Président caméroun absence prolongée : qui gère le pays ?

Le Cameroun fait face à une interrogation majeure depuis près de deux mois : où se trouve le président Paul Biya ? Entre spéculations sur son état de santé et débats sur la gestion du pouvoir, cette absence prolongée interroge une nation habituée à la longévité politique de son dirigeant. À 93 ans, le chef de l’État reste le plus âgé au monde, réélu en 2025 dans un scrutin marqué par des contestations.

Depuis le 7 juin dernier, Paul Biya n’a pas foulé le sol camerounais. Il séjourne en Suisse, à Genève, officiellement pour un court séjour privé. Une situation inédite en quarante-quatre ans de présidence : jamais le président n’avait quitté le pays pour une durée aussi longue en déplacement non officiel. « Le Cameroun est un pays où la réalité dépasse souvent l’absurde. Entretenir un système où un dirigeant de 93 ans passe plus de temps à l’étranger qu’au palais, cela en dit long sur l’état de nos institutions », soulignent des observateurs locaux.

Pourtant, malgré cette absence physique, les rouages administratifs continuent de fonctionner au nom du président. Les derniers décrets présidentiels, signés depuis Genève, en attestent.
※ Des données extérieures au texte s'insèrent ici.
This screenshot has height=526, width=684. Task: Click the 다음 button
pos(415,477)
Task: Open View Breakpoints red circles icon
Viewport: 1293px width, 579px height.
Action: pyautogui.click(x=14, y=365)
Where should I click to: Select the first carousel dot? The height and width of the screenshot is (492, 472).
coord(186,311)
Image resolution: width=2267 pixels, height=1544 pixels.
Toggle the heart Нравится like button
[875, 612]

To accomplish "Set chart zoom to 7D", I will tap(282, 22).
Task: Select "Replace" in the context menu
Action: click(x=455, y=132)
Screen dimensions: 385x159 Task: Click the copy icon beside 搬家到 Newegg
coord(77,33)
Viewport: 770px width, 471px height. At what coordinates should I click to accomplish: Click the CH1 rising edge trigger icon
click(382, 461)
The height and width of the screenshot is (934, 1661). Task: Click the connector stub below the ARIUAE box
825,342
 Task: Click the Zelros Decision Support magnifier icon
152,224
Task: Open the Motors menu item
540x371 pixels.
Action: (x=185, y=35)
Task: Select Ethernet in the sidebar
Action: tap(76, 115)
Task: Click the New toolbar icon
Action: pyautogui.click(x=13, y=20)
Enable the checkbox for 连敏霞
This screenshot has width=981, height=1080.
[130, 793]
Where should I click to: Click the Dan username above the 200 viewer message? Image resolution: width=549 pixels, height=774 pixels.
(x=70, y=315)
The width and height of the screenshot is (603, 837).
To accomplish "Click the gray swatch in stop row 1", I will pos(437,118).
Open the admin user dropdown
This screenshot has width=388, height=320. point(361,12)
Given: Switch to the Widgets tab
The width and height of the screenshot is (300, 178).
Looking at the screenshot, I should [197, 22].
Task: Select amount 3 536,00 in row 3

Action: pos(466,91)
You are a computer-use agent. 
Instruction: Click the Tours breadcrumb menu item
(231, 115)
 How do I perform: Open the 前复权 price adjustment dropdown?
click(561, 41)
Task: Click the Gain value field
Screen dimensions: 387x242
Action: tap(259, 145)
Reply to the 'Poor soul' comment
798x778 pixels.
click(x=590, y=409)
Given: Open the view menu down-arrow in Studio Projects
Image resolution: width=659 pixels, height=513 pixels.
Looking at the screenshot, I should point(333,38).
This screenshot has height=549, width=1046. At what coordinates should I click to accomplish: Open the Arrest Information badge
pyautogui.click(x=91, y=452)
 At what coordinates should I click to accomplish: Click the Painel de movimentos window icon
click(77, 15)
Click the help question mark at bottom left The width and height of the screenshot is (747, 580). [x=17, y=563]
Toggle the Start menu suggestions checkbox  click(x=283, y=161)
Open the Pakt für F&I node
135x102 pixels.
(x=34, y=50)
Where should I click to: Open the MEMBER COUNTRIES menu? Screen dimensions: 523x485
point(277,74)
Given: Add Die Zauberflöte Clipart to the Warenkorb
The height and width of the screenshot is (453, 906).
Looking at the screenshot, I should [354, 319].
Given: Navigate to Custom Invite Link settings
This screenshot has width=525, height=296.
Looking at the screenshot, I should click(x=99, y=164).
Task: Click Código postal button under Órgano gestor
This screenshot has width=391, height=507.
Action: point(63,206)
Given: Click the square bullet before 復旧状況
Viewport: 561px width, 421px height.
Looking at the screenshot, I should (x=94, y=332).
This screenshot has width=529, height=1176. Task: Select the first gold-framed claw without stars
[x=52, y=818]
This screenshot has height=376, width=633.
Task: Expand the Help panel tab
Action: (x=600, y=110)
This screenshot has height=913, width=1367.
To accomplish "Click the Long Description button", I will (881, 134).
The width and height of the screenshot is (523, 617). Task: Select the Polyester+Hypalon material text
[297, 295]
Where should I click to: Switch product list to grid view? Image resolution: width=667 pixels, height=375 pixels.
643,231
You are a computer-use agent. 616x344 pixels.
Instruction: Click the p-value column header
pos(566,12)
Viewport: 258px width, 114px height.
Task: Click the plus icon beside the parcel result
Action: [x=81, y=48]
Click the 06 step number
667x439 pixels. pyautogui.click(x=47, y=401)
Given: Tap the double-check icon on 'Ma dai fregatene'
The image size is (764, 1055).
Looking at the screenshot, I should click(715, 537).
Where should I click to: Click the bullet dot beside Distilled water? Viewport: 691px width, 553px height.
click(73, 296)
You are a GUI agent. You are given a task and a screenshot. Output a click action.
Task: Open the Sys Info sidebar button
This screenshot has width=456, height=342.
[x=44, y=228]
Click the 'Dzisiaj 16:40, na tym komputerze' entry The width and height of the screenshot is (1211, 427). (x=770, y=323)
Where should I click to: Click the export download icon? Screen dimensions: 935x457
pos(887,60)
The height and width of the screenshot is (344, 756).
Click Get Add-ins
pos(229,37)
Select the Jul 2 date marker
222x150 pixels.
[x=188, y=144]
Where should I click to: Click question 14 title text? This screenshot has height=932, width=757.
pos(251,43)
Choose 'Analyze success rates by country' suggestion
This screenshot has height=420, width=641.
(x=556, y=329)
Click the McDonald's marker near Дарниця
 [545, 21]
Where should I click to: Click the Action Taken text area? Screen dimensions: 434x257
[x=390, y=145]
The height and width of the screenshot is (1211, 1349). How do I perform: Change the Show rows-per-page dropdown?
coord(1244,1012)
Le dernier en date, publié le 3 août, officialise un remaniement majeur au sein de l’armée. Plusieurs officiers ont été nommés à des postes stratégiques, un acte administratif qui soulève des questions sur la véritable chaîne de décision.

La société civile et les partis d’opposition multiplient les interrogations. Certains n’hésitent pas à évoquer une crise de gouvernance, tandis que d’autres s’interrogent sur la capacité du Cameroun à assurer une transition sereine. Dans l’ombre, des rumeurs persistent, alimentées par l’opacité qui entoure cette absence. « Le pouvoir est-il vacant ? Qui prend les décisions en l’absence du président ? », s’interrogent des citoyens à Yaoundé et Douala.

Face à ce vide apparent, la présidence camerounaise maintient sa communication officielle. Les actes signés à distance, bien que rares, confirment que l’appareil d’État reste en marche. Mais pour combien de temps encore ? La question de la légitimité institutionnelle se pose avec une acuité croissante, alors que le pays attend des clarifications sur la situation réelle du président Biya.